Problems to solve:
(1) According to the SNAC-Pack overview, what does the local search stage do with the results of the global search? Answer in one to three sentences.
(2) Please duplicate the entries from the line holding "bene non fidarsi" through the line holding "will (18, 106).", inclusive.

Selected passage:
Skip to content

fastmachinelearning/nac-opt

Folders and files

NameName
Last commit message
Last commit date

Latest commit

 

History

166 Commits
 
 
 
 
 
 
 
 
 
 
 
 
 
 
 
 
 
 
 
 
 
 

Repository files navigation

SNAC-Pack: Surrogate Neural Architecture Codesign Package

SNAC-Pack is a TensorFlow-based framework for hardware-aware neural architecture search (NAS) targeting FPGA deployment. It automates the discovery of neural network architectures that balance task performance against hardware resource constraints.

DOI

Overview

SNAC-Pack performs two-stage optimization to find Pareto-optimal models:

  1. Global Search: NSGA-II multi-objective search (via Optuna) over a configurable architecture space. Objectives include accuracy, bit operations (BOPs), and optionally FPGA resource utilization and clock cycles estimated by rule4ml.
  2. Local Search: Quantization-aware training (QAT via QKeras) combined with iterative magnitude pruning (via TF Model Optimization), further compressing the best candidates from global search.

Stored items:
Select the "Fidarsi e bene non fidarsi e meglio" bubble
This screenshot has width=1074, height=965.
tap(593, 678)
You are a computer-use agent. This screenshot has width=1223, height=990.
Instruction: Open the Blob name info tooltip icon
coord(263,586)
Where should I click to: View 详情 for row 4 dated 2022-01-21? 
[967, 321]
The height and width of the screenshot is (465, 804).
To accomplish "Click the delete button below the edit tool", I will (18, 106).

==

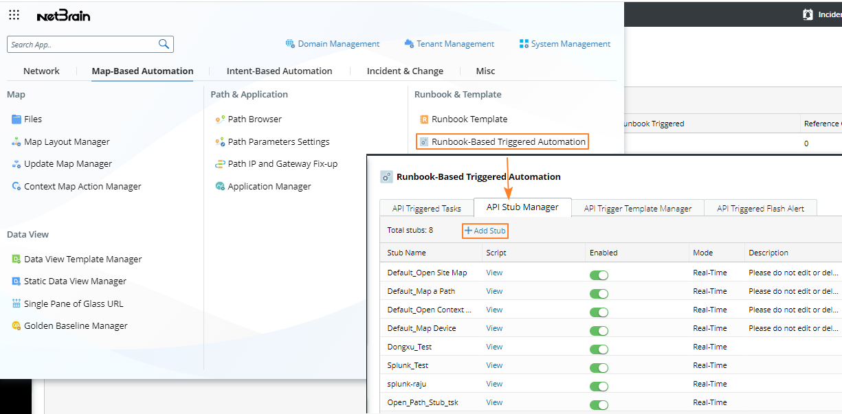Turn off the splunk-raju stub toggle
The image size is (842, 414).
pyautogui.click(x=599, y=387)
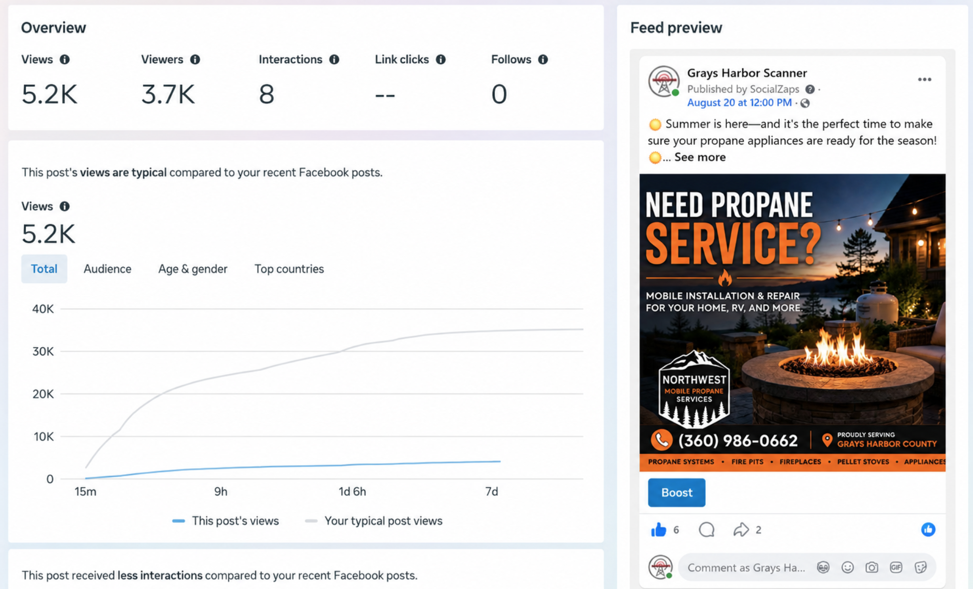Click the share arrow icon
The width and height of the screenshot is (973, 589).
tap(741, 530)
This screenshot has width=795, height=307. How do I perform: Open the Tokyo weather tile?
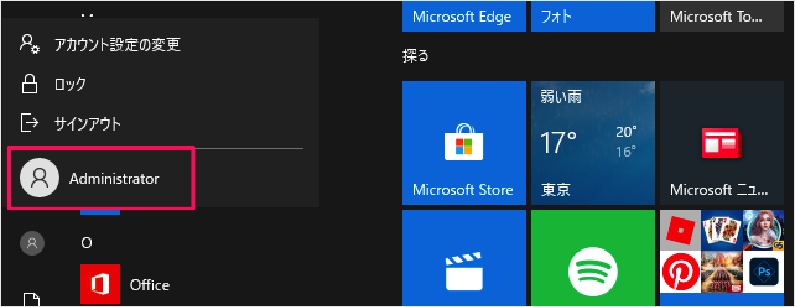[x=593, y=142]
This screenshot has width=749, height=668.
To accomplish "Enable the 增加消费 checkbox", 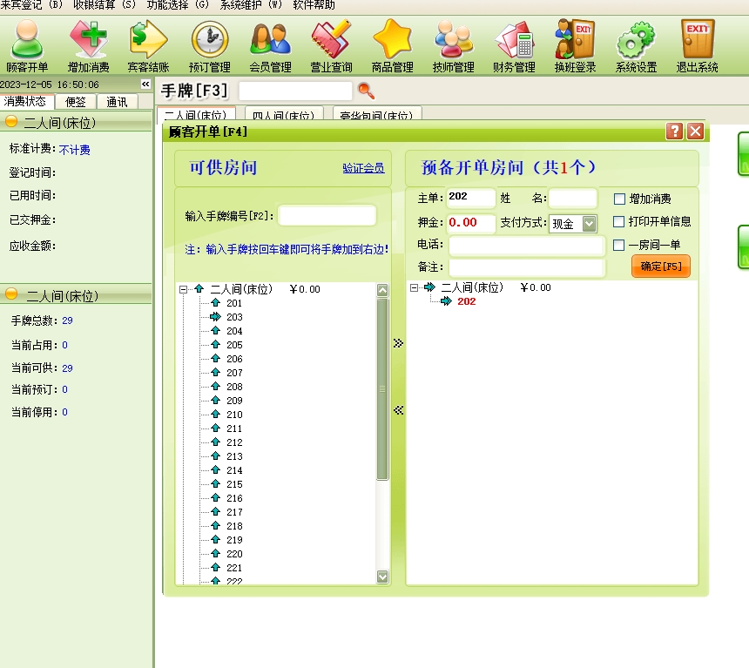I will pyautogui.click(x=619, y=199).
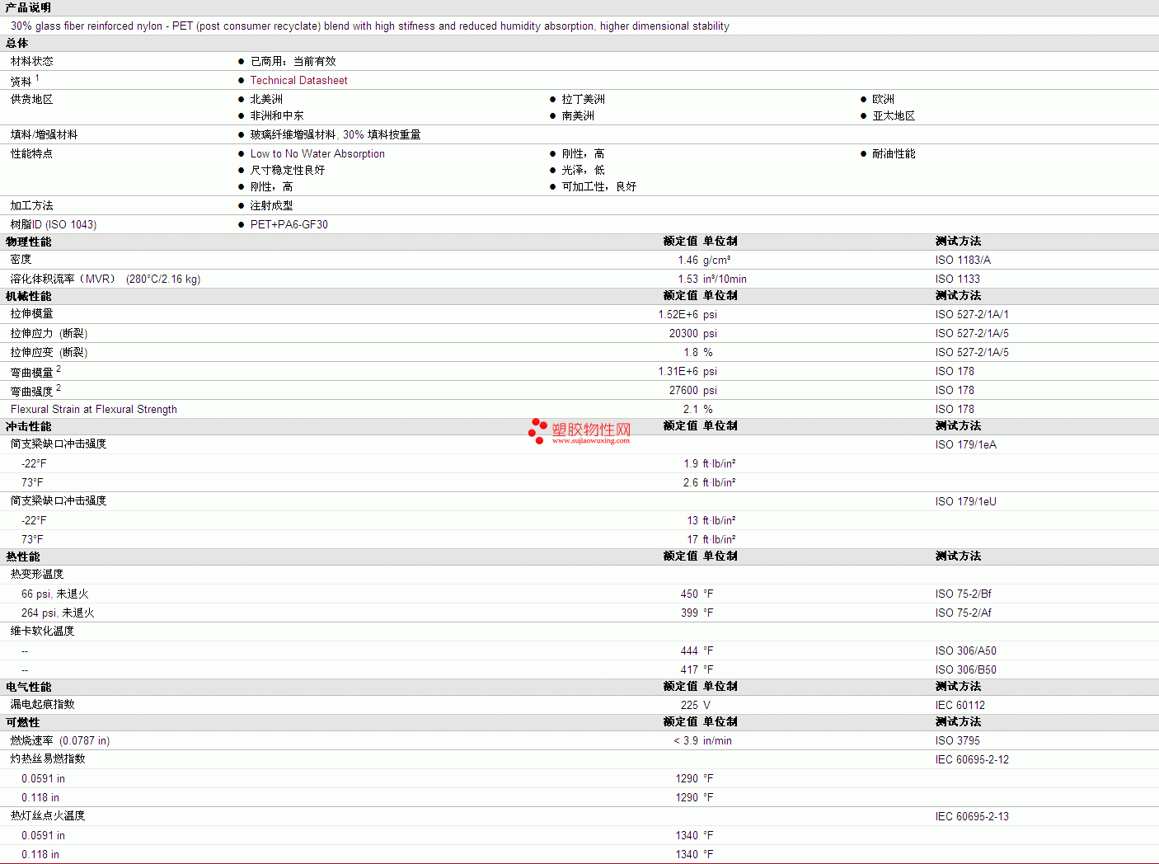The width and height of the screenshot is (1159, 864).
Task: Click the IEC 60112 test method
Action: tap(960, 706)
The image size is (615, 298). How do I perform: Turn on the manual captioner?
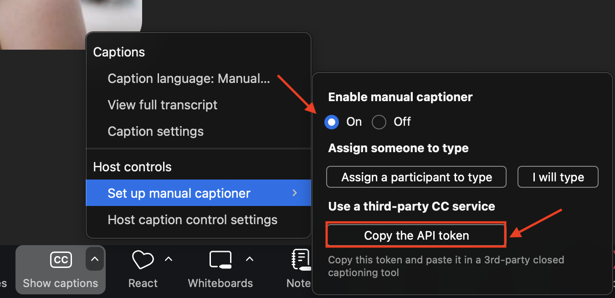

Answers by task:
(1) The local search combines quantization-aware training through QKeras with iterative magnitude pruning through TF Model Optimization. This further compresses the best candidates produced by the global search.

(2)
Select the "Fidarsi e bene non fidarsi e meglio" bubble
This screenshot has width=1074, height=965.
tap(593, 678)
You are a computer-use agent. This screenshot has width=1223, height=990.
Instruction: Open the Blob name info tooltip icon
coord(263,586)
Where should I click to: View 详情 for row 4 dated 2022-01-21? 
[967, 321]
The height and width of the screenshot is (465, 804).
To accomplish "Click the delete button below the edit tool", I will (18, 106).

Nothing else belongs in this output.